### Work task A
Repeat the right-to-work passage word for word, starting with "An Analysis of" and going on through "the RTW states.".
### Work task B
Summarize the right-to-work passage in two sentences.
### Work task C
Please pick up the right-to-work passage after its final sentence and keep writing.

### Source passage
On February 1, 2012, Indiana governor Mitch Daniels signed a “right-to-work” (RTW) provision in the state’s labor laws, making Indiana the twenty-third RTW state in the nation and the first in more than a decade to pass a law undermining the ability of unions to organize and represent their members. As I write this, efforts are under way in at least a half-dozen other states, including Ohio, Maine, Michigan, Minnesota, and Oregon, to follow the Indiana example and further limit the rights of unions nationwide.
In RTW states, unions are prohibited from including in their contracts “union security clauses,” which require all employees in the bargaining unit either to join the union or pay a portion of its dues. Worker-friendly states, on the other hand, allow provisions for the union to be the exclusive bargaining agent for those workers who are eligible for membership, and also require all eligible employees to pay at least a portion of the union dues.
Despite the eagerness to adopt these laws, the question of whether RTW laws actually benefit a state economically has remained largely unanswered. In this paper, using the most recent data available from public sources, I have analyzed a spectrum of seven measures for standard of living, including Gross Domestic Product GDP), poverty rates, life expectancy rates, and “income gap,” and determined whether there are differences in these measures between the 22 RTW states (not including Indiana, which joined them after this data was collected) and the 28 worker-friendly states.
The results clearly show the adverse consequences of RTW laws on people living in those states, and should inform the good efforts of union members and allies to quell the ongoing efforts to spread these laws nationally. Dr. Martin Luther King, Jr. once said, “In our glorious fight for civil rights, we must guard against being fooled by false slogans as ‘right to work.’ It provides no ‘rights’ and no ‘works.’ Its purpose is to destroy labor unions and the freedom of collective bargaining.” The evidence presented here shows that Dr. King was absolutely right.
An Analysis of the Data
The GDP, or the total amount of goods and services produced in a year, is probably the most accessible single measure of standard of living. A high GDP positively correlates with a high standard of living, and changes in living standards can be swiftly observed in corresponding changes in the GDP.
According to 2009 data, the GDP per capita for worker-friendly states collectively was $43,899, while the GDP per capita for the RTW states was $38,755 or 13.3 percent lower. It is worth emphasizing that GDP represents goods and services produced, and is not the same as per capita income. Thus, the initial analysis of this measure indicates that the worker-friendly states appear to be significantly “more productive” than the RTW states.

### Dataset excerpt
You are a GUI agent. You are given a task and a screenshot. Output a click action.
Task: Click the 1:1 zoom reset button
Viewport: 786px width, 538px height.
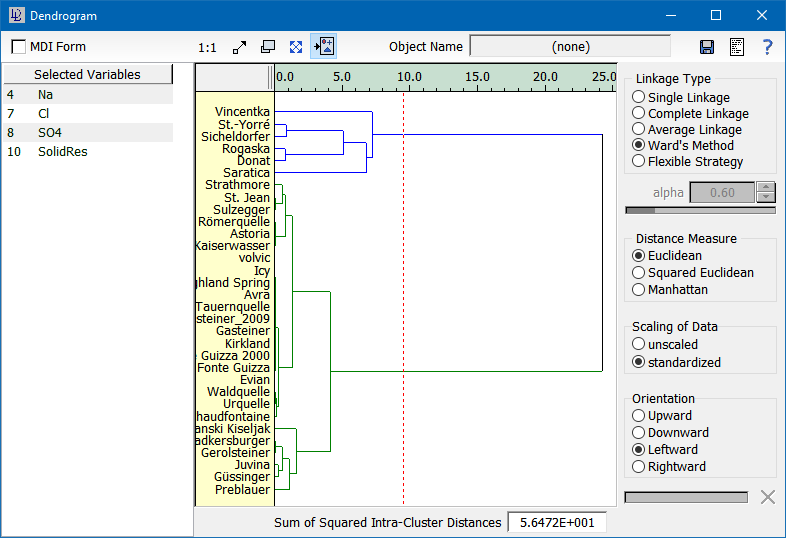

### Written response A
An Analysis of the Data
The GDP, or the total amount of goods and services produced in a year, is probably the most accessible single measure of standard of living. A high GDP positively correlates with a high standard of living, and changes in living standards can be swiftly observed in corresponding changes in the GDP.
According to 2009 data, the GDP per capita for worker-friendly states collectively was $43,899, while the GDP per capita for the RTW states was $38,755 or 13.3 percent lower. It is worth emphasizing that GDP represents goods and services produced, and is not the same as per capita income. Thus, the initial analysis of this measure indicates that the worker-friendly states appear to be significantly “more productive” than the RTW states.

### Written response B
In 2012 Indiana became the twenty-third right-to-work state, and such laws prohibit unions from requiring all employees in the bargaining unit to join or pay a portion of dues. A comparison of seven standard-of-living measures between the 22 right-to-work states and the 28 worker-friendly states shows adverse consequences for people in right-to-work states, including a 2009 GDP per capita 13.3 percent lower than in worker-friendly states.

### Written response C
Poverty rates: Obviously a state with a high standard of living would be expected to have fewer residents living in poverty. Using U.S. Census income data, and applying it to the two groups of states, we find again that RTW states have a lower standard of living. Eleven of the 15 states with the highest poverty rates are RTW states, while nine of the 11 states with the lowest are worker-friendly. Furthermore, the percentage of the 2008 population living in poverty in RTW states was 14.4 percent, while the percentage in worker-friendly states was 12.4 percent. To put this difference in perspective, if the rate of poverty in RTW states was extended across the nation, an additional 3,670,000 American men, women, and children would be living in poverty today.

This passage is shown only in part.